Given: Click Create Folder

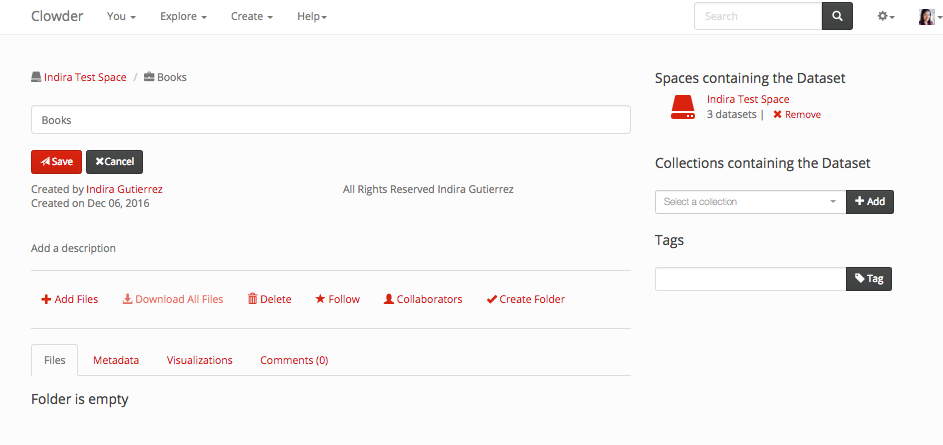Looking at the screenshot, I should [525, 299].
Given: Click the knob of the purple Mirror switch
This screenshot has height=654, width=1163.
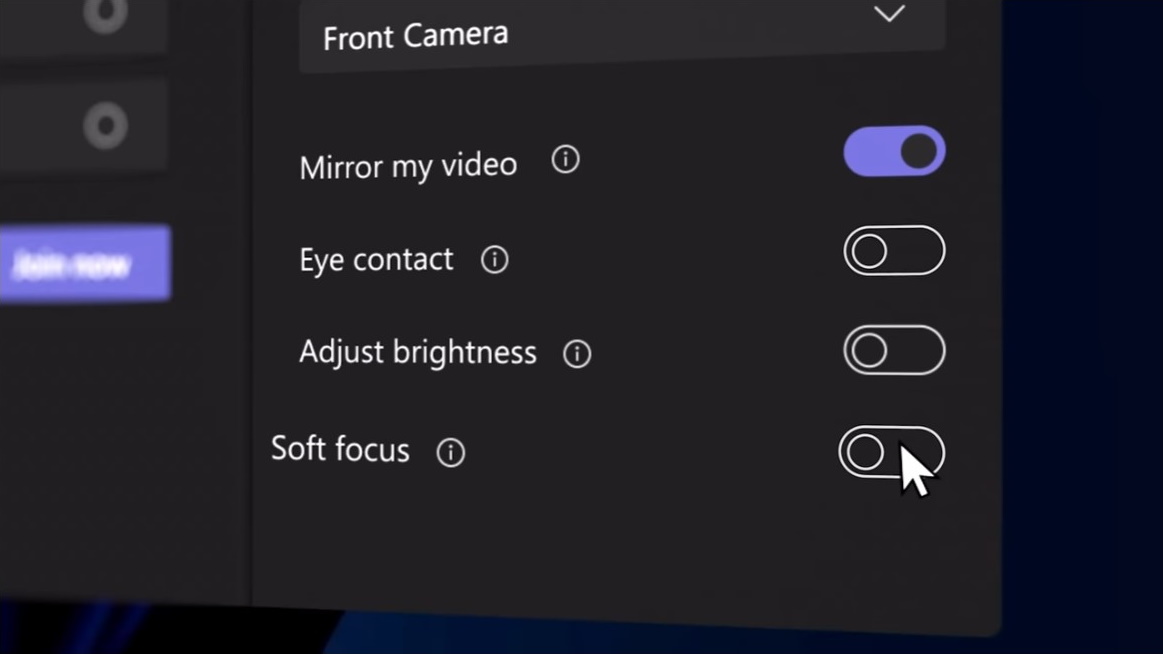Looking at the screenshot, I should (919, 151).
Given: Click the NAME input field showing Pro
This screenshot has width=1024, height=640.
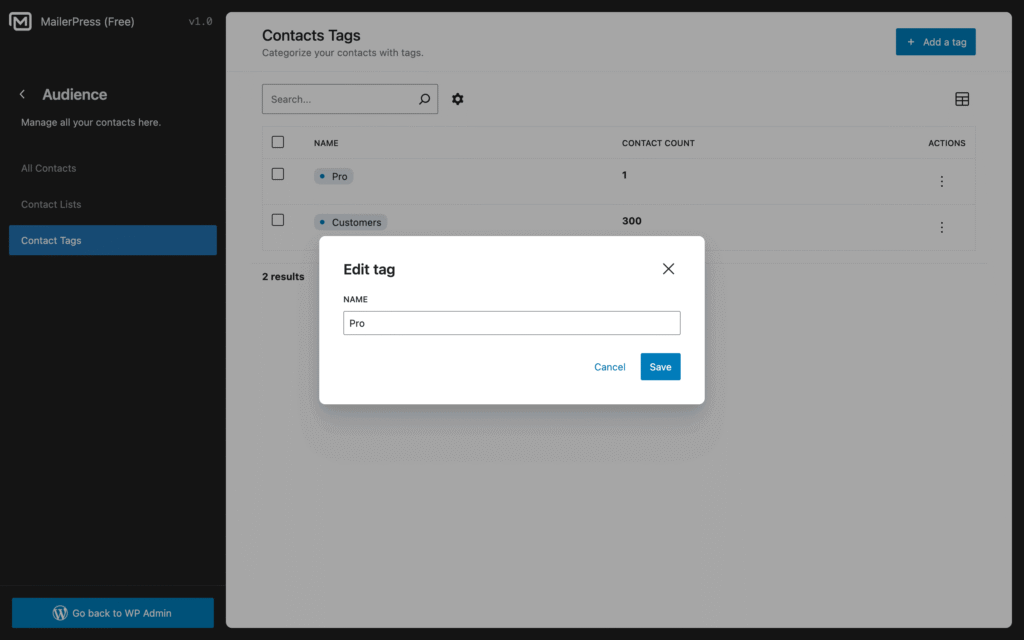Looking at the screenshot, I should click(511, 322).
+---+
■ **TASK STATEMENT**: What you return should be the whole listing, word for word, without its pictures.

■ **RESPONSE BELOW**:
Given: Click Create Folder

Looking at the screenshot, I should [525, 299].
Given: Click the knob of the purple Mirror switch
This screenshot has height=654, width=1163.
Looking at the screenshot, I should (919, 151).
Given: Click the NAME input field showing Pro
This screenshot has width=1024, height=640.
Looking at the screenshot, I should click(511, 322).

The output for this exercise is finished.